[Dataset entries]
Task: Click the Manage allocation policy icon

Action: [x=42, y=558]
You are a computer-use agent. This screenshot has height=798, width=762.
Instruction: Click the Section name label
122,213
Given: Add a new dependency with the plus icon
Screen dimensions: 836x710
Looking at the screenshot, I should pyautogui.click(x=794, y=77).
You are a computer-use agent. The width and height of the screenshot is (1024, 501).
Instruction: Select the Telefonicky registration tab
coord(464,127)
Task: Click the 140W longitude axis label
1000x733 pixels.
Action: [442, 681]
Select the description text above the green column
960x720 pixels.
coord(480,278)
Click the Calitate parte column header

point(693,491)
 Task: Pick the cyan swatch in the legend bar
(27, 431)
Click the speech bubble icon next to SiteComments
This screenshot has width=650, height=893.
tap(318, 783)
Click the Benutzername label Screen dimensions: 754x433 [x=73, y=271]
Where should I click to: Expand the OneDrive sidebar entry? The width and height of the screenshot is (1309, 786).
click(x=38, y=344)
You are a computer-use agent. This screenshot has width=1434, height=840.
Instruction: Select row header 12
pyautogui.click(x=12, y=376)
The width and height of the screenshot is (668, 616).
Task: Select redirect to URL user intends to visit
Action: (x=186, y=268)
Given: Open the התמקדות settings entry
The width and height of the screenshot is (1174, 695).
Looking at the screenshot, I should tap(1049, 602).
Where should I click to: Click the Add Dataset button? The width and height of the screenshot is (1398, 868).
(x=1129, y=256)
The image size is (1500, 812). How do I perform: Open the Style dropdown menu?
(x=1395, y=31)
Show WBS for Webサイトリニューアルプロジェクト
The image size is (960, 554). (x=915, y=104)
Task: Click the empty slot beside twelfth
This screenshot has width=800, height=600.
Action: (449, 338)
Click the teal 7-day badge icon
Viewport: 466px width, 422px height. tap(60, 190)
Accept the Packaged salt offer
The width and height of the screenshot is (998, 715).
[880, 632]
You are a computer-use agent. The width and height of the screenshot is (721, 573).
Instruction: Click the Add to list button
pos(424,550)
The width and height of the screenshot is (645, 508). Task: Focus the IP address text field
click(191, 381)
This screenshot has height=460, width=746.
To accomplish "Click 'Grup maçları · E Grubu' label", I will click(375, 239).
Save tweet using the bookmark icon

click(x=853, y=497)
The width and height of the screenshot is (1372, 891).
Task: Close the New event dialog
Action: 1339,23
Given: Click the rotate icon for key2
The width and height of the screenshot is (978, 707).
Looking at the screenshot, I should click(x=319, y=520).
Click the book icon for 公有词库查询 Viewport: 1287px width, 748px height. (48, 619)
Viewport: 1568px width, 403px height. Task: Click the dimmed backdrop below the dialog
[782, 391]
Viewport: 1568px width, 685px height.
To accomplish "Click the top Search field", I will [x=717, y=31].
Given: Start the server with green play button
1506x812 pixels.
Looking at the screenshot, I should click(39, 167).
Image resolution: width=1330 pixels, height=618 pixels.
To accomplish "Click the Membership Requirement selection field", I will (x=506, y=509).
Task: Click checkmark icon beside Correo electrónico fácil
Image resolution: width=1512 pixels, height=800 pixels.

What the task requires =
Every entry should be reproduced exactly, with no part omitted.

Answer below =
Task: Click the Manage allocation policy icon

Action: [x=42, y=558]
You are a computer-use agent. This screenshot has height=798, width=762.
Instruction: Click the Section name label
122,213
Given: Add a new dependency with the plus icon
Screen dimensions: 836x710
Looking at the screenshot, I should pyautogui.click(x=794, y=77).
You are a computer-use agent. The width and height of the screenshot is (1024, 501).
Instruction: Select the Telefonicky registration tab
coord(464,127)
Task: Click the 140W longitude axis label
1000x733 pixels.
Action: [442, 681]
Select the description text above the green column
960x720 pixels.
coord(480,278)
Click the Calitate parte column header

point(693,491)
 Task: Pick the cyan swatch in the legend bar
(27, 431)
Click the speech bubble icon next to SiteComments
This screenshot has width=650, height=893.
tap(318, 783)
Click the Benutzername label Screen dimensions: 754x433 [x=73, y=271]
Where should I click to: Expand the OneDrive sidebar entry? The width and height of the screenshot is (1309, 786).
click(x=38, y=344)
You are a computer-use agent. This screenshot has width=1434, height=840.
Instruction: Select row header 12
pyautogui.click(x=12, y=376)
The width and height of the screenshot is (668, 616).
Task: Select redirect to URL user intends to visit
Action: (x=186, y=268)
Given: Open the התמקדות settings entry
The width and height of the screenshot is (1174, 695).
Looking at the screenshot, I should tap(1049, 602).
Where should I click to: Click the Add Dataset button? The width and height of the screenshot is (1398, 868).
(x=1129, y=256)
The image size is (1500, 812). How do I perform: Open the Style dropdown menu?
(x=1395, y=31)
Show WBS for Webサイトリニューアルプロジェクト
The image size is (960, 554). (x=915, y=104)
Task: Click the empty slot beside twelfth
This screenshot has width=800, height=600.
Action: (449, 338)
Click the teal 7-day badge icon
Viewport: 466px width, 422px height. tap(60, 190)
Accept the Packaged salt offer
The width and height of the screenshot is (998, 715).
[880, 632]
You are a computer-use agent. The width and height of the screenshot is (721, 573).
Instruction: Click the Add to list button
pos(424,550)
The width and height of the screenshot is (645, 508). Task: Focus the IP address text field
click(191, 381)
This screenshot has height=460, width=746.
To accomplish "Click 'Grup maçları · E Grubu' label", I will click(375, 239).
Save tweet using the bookmark icon

click(x=853, y=497)
The width and height of the screenshot is (1372, 891).
Task: Close the New event dialog
Action: 1339,23
Given: Click the rotate icon for key2
The width and height of the screenshot is (978, 707).
Looking at the screenshot, I should click(x=319, y=520).
Click the book icon for 公有词库查询 Viewport: 1287px width, 748px height. (48, 619)
Viewport: 1568px width, 403px height. Task: Click the dimmed backdrop below the dialog
[782, 391]
Viewport: 1568px width, 685px height.
To accomplish "Click the top Search field", I will [x=717, y=31].
Given: Start the server with green play button
1506x812 pixels.
Looking at the screenshot, I should click(39, 167).
Image resolution: width=1330 pixels, height=618 pixels.
To accomplish "Click the Membership Requirement selection field", I will (x=506, y=509).
Task: Click checkmark icon beside Correo electrónico fácil
Image resolution: width=1512 pixels, height=800 pixels.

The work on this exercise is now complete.